Pick out every line in the records below that contains the word "link" and copy each such line. Case counts, so match only that exact capitalization.

━━ SOURCE DATA

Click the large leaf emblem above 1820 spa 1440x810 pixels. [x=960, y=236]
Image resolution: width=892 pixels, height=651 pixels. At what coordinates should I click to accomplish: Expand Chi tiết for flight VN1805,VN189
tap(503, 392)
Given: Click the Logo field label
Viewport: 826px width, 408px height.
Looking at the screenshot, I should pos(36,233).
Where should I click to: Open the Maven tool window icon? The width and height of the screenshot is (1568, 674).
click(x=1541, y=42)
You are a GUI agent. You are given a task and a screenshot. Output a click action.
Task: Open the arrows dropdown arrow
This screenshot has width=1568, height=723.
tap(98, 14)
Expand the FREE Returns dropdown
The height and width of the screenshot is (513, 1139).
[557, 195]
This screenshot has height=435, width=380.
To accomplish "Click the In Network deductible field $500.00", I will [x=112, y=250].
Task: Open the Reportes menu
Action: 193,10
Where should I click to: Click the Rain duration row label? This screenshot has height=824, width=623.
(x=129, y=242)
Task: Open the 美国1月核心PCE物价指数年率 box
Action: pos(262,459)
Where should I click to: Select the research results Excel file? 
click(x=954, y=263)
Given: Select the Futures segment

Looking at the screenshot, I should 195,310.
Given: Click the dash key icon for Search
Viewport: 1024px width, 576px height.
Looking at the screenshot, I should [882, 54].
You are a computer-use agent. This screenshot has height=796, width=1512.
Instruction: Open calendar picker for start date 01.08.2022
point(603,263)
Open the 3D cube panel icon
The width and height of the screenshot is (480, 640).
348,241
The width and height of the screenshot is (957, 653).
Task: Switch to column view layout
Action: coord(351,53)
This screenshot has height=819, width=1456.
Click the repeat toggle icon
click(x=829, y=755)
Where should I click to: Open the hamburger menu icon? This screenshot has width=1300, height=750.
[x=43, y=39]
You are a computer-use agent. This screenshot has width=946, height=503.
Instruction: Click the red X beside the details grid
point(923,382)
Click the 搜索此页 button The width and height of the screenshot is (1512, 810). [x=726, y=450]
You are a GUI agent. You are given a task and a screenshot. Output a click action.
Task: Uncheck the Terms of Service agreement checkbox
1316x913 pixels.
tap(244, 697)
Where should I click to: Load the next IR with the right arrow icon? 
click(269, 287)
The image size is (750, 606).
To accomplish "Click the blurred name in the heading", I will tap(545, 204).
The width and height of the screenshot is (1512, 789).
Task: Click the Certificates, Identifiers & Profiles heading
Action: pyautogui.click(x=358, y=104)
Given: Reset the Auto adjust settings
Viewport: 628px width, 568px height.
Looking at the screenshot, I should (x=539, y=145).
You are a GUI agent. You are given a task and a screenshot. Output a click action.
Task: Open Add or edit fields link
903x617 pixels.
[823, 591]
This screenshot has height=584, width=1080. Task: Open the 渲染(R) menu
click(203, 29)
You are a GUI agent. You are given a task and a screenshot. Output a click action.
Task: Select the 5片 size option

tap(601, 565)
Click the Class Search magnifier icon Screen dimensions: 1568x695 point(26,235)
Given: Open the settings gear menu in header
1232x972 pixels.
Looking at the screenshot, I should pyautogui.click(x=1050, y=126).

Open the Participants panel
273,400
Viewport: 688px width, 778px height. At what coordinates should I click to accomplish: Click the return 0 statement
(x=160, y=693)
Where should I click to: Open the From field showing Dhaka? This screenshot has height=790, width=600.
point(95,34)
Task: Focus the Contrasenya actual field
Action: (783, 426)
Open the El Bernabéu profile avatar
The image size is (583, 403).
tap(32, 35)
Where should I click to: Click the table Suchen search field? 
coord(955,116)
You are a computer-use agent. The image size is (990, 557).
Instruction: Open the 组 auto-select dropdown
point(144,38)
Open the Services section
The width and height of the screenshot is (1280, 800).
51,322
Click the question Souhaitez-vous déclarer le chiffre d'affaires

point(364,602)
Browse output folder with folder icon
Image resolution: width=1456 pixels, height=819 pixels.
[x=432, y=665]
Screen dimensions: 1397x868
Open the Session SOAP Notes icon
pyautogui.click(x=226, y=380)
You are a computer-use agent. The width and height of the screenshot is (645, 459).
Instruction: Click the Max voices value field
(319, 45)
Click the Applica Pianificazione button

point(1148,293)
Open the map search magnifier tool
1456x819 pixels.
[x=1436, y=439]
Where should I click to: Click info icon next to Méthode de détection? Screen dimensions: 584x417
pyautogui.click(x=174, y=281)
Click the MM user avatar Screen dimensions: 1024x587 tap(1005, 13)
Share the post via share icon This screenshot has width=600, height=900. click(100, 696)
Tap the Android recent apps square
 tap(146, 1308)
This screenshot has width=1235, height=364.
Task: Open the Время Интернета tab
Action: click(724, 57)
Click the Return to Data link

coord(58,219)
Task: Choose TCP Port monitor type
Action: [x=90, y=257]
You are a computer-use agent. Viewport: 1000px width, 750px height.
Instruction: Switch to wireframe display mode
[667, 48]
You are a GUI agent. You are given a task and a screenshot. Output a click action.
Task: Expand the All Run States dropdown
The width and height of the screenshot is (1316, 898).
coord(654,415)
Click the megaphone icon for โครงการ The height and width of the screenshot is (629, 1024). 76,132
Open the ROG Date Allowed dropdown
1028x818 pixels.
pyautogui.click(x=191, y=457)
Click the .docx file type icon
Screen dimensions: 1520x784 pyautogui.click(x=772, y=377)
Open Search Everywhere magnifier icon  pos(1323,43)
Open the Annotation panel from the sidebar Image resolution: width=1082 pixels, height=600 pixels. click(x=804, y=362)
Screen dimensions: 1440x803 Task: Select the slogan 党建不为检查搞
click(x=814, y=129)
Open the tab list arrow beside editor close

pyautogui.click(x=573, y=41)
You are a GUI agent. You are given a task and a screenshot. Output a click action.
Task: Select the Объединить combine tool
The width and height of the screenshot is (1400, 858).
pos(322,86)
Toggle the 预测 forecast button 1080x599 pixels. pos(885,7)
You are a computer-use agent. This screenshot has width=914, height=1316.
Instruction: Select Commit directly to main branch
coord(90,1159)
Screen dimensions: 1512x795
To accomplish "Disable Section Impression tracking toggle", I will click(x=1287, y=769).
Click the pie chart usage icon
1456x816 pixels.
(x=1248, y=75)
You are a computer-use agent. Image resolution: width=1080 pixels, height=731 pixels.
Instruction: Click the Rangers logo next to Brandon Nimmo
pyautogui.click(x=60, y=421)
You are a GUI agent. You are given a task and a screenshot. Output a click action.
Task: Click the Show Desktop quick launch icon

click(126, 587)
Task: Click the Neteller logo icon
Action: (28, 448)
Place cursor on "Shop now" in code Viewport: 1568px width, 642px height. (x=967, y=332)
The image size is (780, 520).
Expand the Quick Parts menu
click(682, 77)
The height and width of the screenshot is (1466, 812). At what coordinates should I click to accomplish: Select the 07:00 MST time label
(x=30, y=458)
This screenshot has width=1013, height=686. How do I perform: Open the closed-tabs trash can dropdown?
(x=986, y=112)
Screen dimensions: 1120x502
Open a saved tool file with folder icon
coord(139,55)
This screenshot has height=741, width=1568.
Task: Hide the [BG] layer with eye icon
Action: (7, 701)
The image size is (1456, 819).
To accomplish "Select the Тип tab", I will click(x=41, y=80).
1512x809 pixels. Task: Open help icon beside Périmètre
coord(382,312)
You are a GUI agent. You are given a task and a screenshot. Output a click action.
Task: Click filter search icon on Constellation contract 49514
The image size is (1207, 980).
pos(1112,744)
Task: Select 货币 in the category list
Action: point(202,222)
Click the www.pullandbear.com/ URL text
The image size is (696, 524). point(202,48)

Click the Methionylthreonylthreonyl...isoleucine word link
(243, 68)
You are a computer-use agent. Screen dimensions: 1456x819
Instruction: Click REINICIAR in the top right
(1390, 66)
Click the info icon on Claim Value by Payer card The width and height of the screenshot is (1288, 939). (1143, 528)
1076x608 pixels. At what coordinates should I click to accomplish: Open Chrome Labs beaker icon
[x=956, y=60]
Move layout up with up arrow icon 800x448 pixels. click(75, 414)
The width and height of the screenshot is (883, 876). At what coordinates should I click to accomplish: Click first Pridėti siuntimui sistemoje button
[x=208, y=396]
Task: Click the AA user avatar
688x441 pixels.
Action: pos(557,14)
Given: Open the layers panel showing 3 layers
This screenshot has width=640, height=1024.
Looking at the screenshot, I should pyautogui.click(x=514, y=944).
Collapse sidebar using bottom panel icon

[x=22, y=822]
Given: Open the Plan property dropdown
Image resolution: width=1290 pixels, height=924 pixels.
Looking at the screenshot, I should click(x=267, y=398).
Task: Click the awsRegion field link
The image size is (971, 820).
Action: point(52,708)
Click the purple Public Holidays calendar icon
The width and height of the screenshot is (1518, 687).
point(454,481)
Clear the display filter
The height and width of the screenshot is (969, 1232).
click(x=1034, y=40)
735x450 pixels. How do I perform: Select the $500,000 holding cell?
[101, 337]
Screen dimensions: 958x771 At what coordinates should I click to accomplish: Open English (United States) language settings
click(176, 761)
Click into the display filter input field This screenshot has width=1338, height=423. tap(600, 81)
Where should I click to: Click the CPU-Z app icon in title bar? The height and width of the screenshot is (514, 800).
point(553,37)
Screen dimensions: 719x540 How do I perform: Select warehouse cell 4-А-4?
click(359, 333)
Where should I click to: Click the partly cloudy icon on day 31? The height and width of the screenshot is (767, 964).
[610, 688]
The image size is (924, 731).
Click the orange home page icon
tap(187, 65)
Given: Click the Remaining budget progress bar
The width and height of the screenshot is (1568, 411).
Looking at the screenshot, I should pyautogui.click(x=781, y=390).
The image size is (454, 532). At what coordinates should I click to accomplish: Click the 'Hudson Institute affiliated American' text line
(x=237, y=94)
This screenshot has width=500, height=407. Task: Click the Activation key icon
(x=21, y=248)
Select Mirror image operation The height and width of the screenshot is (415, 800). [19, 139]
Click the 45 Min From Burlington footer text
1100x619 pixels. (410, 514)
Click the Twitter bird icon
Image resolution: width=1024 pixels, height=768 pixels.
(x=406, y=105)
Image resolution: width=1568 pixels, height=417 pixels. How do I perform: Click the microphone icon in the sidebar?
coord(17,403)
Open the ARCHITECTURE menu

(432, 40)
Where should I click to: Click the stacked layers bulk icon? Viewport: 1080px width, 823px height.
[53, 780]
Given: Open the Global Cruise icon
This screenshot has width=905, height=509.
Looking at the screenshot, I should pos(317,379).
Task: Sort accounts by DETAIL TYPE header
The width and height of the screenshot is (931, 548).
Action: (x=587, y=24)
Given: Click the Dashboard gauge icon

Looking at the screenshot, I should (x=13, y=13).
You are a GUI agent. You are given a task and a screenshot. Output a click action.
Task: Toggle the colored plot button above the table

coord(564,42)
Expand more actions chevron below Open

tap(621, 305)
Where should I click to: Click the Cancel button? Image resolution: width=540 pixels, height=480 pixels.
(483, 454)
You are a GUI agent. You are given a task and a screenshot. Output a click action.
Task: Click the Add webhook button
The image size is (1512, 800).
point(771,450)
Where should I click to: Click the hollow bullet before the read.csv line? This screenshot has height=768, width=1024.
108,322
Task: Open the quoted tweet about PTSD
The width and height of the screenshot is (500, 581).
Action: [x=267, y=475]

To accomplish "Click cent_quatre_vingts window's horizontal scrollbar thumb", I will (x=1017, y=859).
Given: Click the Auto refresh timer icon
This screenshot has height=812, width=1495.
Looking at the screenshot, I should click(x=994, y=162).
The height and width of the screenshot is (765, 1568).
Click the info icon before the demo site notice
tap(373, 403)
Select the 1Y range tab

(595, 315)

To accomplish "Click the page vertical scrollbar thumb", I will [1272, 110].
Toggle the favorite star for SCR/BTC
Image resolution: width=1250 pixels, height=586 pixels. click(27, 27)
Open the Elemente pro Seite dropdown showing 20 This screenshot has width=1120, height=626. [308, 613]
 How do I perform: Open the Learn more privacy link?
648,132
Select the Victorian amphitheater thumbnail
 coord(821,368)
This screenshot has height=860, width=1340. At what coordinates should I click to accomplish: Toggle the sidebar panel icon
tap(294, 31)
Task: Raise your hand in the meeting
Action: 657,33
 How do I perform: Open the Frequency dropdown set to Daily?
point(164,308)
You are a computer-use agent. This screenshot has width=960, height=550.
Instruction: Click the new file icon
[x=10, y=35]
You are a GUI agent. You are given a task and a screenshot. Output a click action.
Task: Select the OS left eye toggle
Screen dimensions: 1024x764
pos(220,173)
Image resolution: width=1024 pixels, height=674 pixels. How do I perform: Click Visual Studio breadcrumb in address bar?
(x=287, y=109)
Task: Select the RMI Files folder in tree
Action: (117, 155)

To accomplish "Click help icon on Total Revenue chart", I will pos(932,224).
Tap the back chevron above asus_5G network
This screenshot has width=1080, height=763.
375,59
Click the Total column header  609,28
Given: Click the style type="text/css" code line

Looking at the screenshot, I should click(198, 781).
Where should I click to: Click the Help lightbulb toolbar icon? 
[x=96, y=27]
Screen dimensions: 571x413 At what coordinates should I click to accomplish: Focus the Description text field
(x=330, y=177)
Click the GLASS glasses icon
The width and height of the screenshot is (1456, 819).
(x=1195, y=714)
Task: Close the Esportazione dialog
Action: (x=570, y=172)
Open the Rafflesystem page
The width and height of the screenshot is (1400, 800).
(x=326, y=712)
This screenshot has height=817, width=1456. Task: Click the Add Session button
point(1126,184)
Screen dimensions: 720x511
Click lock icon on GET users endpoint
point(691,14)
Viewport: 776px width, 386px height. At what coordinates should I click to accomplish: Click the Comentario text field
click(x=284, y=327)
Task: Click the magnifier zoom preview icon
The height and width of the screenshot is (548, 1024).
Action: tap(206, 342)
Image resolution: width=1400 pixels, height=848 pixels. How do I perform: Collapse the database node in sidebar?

━━━━

_TASK SOLUTION_
Task: Open Add or edit fields link
Click the Return to Data link
Click the Methionylthreonylthreonyl...isoleucine word link
Task: Click the awsRegion field link
 How do I perform: Open the Learn more privacy link?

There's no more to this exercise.